La profession infirmière est ainsi sans doute celle où les pesanteurs des représentations grèvent le plus lourdement la mobilité du réel. Le partage des fonctions entre le prescripteur et l’exécutant, entre le noble et le servile, y recoupe en effet une séparation des attitudes entre le scientifique et l’éthique. Entre un pouvoir sur le patient qui serait celui de la science, et un devoir à l’égard du patient qui serait, par voie de conséquence, celui de l’ignorance.
Ainsi le premier devoir envers le malade, qui est celui de l’information et de la vérité, ne peut-il avoir sa place nulle part, dans un système où le savoir n’impose aucun devoir, et où le devoir ne dispose d’aucun savoir. Aux questions élémentaires “Qu’est-ce que j’ai ?”, “Que va-t-on me faire ?”, “Quels choix thérapeutiques m’offre-t-on ?”, l’infirmière, qui y est confrontée en première ligne, ne peut opposer que le silence ou des réponses sans conséquence. Elle ne peut que renvoyer le patient à l’éventualité d’une réponse médicale, n’étant censée ni savoir ni transmettre.

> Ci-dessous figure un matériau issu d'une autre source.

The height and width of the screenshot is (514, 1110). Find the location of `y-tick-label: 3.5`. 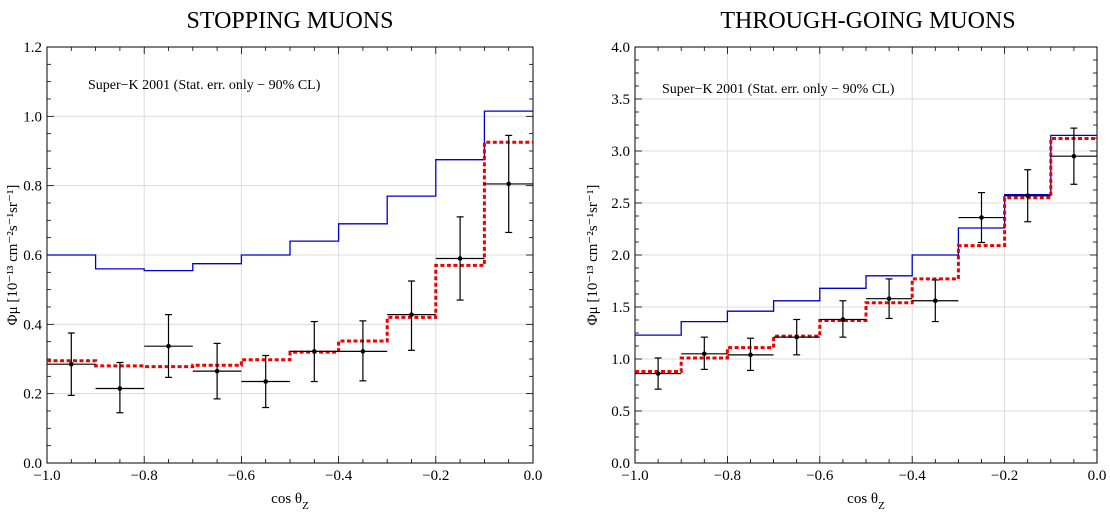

Position doublement fausse, d’une part dans la mesure où, même avec une formation théorique dont on critique les insuffisances, la pratique infirmière donne nécessairement accès à des savoirs médicaux. D’autre part dans la mesure où la fréquentation constante des malades place l’infirmière dans la meilleure position pour saisir la diversité des demandes et y adapter la qualité des réponses. Mais aussi pour susciter les formes de confiance nécessaires au partage d’une vérité diagnostique (y compris celle de l’incertitude) ou d’une décision thérapeutique (y compris celle de l’abstention).

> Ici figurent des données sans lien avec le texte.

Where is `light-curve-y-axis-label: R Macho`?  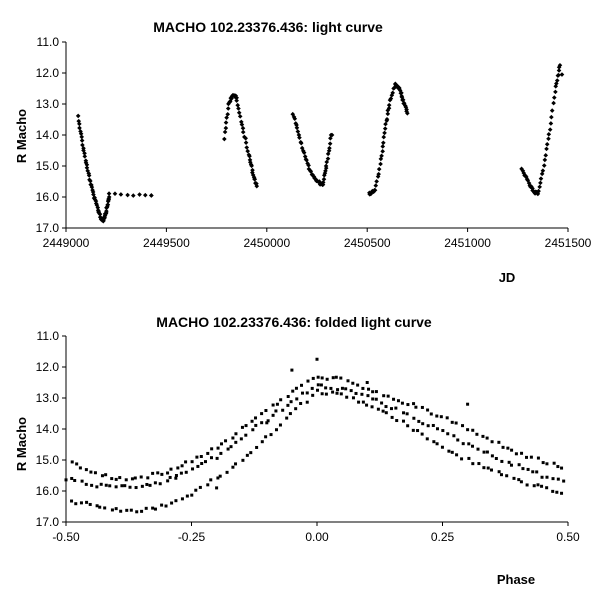 light-curve-y-axis-label: R Macho is located at coordinates (22, 136).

Dès lors, il apparaît que ni la formation médicale, ni la formation infirmière, ne produisent ce dont un système de santé a majoritairement besoin : des professionnels susceptibles de diagnostiquer les pathologies les plus fréquentes, de se tenir à l’écoute des patients et de proposer les traitements les plus simples.
Cette cheville ouvrière de la santé publique qu’est le médecin généraliste n’utilise pas le dixième des connaissance théoriques acquises durant sa formation, et manque des neuf dixièmes des compétences dont il aura effectivement besoin dans sa pratique. Quant à l’infirmière libérale, majoritairement dévolue aux soins d’hygiène et scandaleusement sous-payée à l’acte, sa pratique, après un concours de recrutement et plusieurs années d’études, requiert à peu près le niveau de compétence de n’importe quel analphabète dévoué, sans aucune commune mesure avec ses capacités réelles.
Eugène Smith, photographe américain des années cinquante, a dressé les portraits saisissants du Dr Ceriani, médecin de campagne : une relation immédiate à la réalité charnelle du patient, une présence sans intermédiaire confrontée à la souillure, à la douleur et à la mort. A la décision thérapeutique autant qu’à la prise en charge physique. Figure du clinicien susceptible d’assumer les tâches serviles autant que la réflexion diagnostique. Figure d’un refus de la séparation entre les genres, entre les attributions.
Penser pour la profession infirmière une sortie de l’impasse, ce peut être simplement envisager et proposer, à l’encontre des hiérarchisations archaïques et dans la prise en compte des nouvelles dynamiques technologiques, une abolition du clivage entre savoir et devoir. Une mutation corrélative du médical et du paramédical dans la figure, pleinement responsable, du clinicien.